Stated problem 1
Print the part of the marathon passage that begins with the words containing "It hurt like hell, but" and ends with "like hell, too.".
Stated problem 2
Summarize the marathon passage in two sentences.

Passage

════════════════

Miles 8, 9, and the long uphill grind to 10 passed quickly. Aside from seeing Michael Parente, Bill and Diane Hauser, and the rest of the fast folks from the Bryn Mawr Running Company at mile 8, there was little I recall other than the uneasy feeling like I was running far too fast, too soon. I focused on staying on Eric's "wheel" as it were, and just let him tow me. I was gassed, but each mile was another win for the doubts. I had expected these things - the unending fear from within; The unending chorus of doubts; The lack of confidence that I could hang on to such a pace. In a way, it was comforting - my psyche was reacting as it always had, but this time I was just ignoring it. I didn't care. I was going to run this hard until I couldn't do it anymore, and hopefully that wouldn't happen until the finish line.

It hurt like hell, but in a way, it was thrilling at the same time: I was daring myself to do it. Cool.

Eric and I rounded the arboretum and descended to West River Drive, which would mark the halfway point of the race. Here he decided it was time to pick things up again from the 8:50's and take it down to the 8:30 range. I nodded and said "Let's go." He picked it up, and I dropped in formation directly behind him. That way I wouldn't have to find the gaps. Eric would find a space (or make one) and I'd just slip through, focusing on keeping up and running as hard as I could.

We ticked off mile 12 in 8:29, and it hurt like hell.

We ticked off mile 13 in something like 8:30, and it hurt like hell, too.

As we passed 13.1 miles in 1:55, I was surprised that we hadn't gotten there faster. I had set up my watch to only display the last mile run and my HR so that I wouldn't get caught up in math games and could focus on the current mile with all I had. I really thought we'd be there in 1:48 or 1:50, but there it was: 1:55 - about pace good enough for 3:50, unless we negative split. For the first time all day, I thought "Uh, oh." because I knew that barring a leg transplant, I was not going to negative split after having worked so hard in the first half. Last year I had passed halfway in 1:53 without really trying: This time was 2 minutes slower for what really felt like a lot more effort.

════════════════

Extracted information
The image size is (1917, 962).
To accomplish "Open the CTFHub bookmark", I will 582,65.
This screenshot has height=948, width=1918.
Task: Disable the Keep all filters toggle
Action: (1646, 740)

════════════════

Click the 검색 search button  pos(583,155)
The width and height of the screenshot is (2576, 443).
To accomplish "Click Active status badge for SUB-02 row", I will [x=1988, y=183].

════════════════

Solution 1
It hurt like hell, but in a way, it was thrilling at the same time: I was daring myself to do it. Cool.

Eric and I rounded the arboretum and descended to West River Drive, which would mark the halfway point of the race. Here he decided it was time to pick things up again from the 8:50's and take it down to the 8:30 range. I nodded and said "Let's go." He picked it up, and I dropped in formation directly behind him. That way I wouldn't have to find the gaps. Eric would find a space (or make one) and I'd just slip through, focusing on keeping up and running as hard as I could.

We ticked off mile 12 in 8:29, and it hurt like hell.

We ticked off mile 13 in something like 8:30, and it hurt like hell, too.

Solution 2
Through miles 8 to 10, the narrator stayed right behind Eric, feeling the pace was too fast too soon but ignoring the familiar doubts and resolving to run hard until the finish. At West River Drive they sped up to about 8:30 per mile, which hurt, and reaching 13.1 miles in 1:55, slower than expected, the narrator realized a negative split was unlikely.